16. Numerical Data in Python with NumPy#
NumPy
is arguably the most important Python library for working with (numerical) data. The name itself comes from Numerical Python. NumPy introduces not only a central new data type, the NumPy array, but also a wide range of functions and methods for working with vectors, matrices, and tensors.
NumPy often simplifies coding tasks and is optimized for computational speed, as its core methods are implemented using compiled C libraries.
Let’s start with an example.
Imagine we’ve collected survey data. Participants rated how much they agreed with various statements on a scale from 1 (not at all) to 5 (completely). The data is imported into Python as lists, and we want to compare the answers of two participants. Specifically, we calculate the difference in values at corresponding positions.

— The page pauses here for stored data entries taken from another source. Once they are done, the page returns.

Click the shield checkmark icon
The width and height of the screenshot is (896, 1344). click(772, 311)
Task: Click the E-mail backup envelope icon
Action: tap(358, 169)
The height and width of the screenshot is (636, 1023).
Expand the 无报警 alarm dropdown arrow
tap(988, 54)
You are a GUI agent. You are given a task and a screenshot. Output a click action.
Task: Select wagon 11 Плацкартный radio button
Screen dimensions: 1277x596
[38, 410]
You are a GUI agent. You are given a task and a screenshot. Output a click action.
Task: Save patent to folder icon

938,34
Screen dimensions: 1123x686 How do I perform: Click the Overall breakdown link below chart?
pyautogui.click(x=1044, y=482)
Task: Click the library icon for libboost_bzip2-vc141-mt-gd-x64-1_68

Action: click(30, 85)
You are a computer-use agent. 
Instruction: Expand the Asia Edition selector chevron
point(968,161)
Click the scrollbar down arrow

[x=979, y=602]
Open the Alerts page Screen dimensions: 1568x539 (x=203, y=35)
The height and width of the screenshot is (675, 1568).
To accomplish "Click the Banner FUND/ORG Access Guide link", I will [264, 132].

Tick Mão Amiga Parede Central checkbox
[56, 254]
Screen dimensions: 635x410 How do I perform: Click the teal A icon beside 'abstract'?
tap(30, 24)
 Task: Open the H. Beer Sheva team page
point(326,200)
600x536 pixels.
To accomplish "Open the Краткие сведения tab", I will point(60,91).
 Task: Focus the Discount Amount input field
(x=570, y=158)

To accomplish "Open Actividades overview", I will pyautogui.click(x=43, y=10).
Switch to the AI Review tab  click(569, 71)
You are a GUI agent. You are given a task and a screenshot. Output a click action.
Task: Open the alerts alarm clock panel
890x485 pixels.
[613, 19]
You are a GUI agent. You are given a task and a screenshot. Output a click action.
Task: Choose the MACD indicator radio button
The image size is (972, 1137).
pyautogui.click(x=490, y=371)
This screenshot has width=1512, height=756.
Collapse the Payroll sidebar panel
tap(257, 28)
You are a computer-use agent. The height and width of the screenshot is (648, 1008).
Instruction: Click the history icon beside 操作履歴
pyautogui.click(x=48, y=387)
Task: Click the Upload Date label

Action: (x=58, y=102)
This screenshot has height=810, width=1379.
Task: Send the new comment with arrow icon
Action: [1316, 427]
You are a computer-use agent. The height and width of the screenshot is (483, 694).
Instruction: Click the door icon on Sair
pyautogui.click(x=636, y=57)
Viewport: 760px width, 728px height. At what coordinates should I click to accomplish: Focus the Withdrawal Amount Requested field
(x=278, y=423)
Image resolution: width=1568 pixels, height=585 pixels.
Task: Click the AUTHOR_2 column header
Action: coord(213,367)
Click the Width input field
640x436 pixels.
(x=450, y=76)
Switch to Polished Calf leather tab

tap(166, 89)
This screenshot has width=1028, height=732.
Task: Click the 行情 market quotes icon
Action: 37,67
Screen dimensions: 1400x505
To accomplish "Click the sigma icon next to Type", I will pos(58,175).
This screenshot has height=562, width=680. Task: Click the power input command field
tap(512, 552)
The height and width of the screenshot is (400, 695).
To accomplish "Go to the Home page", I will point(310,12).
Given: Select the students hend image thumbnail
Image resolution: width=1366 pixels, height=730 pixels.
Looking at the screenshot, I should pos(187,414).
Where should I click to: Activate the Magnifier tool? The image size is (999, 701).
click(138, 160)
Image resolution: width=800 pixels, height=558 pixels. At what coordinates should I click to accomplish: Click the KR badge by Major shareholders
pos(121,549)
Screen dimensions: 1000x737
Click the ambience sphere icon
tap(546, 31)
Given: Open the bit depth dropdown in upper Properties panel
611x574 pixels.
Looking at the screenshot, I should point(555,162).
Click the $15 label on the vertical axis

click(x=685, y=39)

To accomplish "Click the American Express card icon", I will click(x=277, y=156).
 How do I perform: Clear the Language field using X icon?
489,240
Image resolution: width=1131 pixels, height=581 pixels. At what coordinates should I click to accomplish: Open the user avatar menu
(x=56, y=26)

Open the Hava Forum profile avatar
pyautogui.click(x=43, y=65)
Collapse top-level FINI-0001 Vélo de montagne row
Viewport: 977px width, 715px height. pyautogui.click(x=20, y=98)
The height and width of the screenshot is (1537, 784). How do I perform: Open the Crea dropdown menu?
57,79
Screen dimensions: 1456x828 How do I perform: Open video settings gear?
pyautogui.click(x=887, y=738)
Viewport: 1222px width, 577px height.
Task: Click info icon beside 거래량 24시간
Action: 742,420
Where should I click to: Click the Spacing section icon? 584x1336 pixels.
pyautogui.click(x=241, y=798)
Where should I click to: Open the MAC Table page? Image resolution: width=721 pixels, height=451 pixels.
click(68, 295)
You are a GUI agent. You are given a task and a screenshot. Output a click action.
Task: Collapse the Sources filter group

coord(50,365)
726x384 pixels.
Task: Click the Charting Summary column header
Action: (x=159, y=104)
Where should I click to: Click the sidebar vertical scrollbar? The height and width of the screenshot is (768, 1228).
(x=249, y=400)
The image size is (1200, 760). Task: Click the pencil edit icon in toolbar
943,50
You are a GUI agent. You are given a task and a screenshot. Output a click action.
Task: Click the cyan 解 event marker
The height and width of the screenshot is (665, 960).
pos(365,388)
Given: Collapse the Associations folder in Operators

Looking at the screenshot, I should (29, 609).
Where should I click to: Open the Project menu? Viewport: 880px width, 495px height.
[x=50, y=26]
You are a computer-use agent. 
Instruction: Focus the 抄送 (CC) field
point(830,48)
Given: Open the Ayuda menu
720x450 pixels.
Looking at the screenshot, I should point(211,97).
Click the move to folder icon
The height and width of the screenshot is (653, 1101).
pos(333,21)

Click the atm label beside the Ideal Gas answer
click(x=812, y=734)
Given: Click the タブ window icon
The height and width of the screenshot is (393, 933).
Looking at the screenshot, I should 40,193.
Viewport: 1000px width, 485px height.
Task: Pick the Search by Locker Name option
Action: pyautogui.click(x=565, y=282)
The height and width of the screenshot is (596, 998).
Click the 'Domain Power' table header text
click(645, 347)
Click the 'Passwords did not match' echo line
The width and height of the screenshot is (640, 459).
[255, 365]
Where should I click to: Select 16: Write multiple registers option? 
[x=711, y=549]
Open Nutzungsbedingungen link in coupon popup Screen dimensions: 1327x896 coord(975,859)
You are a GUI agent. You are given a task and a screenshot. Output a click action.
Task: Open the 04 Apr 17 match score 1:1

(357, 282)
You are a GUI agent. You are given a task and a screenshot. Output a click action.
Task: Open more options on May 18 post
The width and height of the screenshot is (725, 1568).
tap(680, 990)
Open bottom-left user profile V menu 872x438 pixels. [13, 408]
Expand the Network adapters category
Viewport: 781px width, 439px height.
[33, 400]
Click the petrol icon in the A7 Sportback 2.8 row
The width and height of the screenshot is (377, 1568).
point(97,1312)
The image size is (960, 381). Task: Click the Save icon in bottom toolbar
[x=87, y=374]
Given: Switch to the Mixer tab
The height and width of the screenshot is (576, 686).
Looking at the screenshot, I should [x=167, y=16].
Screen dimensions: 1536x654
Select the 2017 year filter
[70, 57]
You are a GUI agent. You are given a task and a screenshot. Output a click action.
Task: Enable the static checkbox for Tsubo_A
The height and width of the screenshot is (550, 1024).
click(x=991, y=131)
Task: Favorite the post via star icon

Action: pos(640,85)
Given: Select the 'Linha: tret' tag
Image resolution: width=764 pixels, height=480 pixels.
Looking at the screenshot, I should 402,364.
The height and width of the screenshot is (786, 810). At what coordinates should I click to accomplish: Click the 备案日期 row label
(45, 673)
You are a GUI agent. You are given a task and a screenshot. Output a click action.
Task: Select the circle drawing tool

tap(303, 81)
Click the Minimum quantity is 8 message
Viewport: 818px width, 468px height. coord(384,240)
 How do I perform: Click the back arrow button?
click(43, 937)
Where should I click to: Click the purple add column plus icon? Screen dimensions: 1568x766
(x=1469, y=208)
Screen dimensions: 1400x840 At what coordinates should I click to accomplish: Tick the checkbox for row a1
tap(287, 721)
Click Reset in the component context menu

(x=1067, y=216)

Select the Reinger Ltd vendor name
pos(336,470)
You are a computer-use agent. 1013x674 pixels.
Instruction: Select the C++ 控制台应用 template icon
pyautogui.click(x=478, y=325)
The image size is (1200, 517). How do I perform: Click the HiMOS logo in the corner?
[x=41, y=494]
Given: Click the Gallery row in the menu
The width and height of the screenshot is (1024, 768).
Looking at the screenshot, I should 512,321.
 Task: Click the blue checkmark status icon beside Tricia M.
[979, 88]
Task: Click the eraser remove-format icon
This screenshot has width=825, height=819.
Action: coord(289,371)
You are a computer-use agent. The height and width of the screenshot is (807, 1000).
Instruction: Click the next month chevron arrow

Using Python lists, we might code it as follows:
survey_person1 = [2, 3, 5, 4, 5, 2, 1, 3, 4, 4, 3]
survey_person2 = [4, 4, 2, 2, 4, 4, 3, 1, 5, 4, 2]
survey_diffs = []
for i in range(len(survey_person1)):
survey_diffs.append(survey_person1[i] - survey_person2[i])
print(survey_diffs)
# Now calculate the absolute differences --> abs()
print([abs(x) for x in survey_diffs])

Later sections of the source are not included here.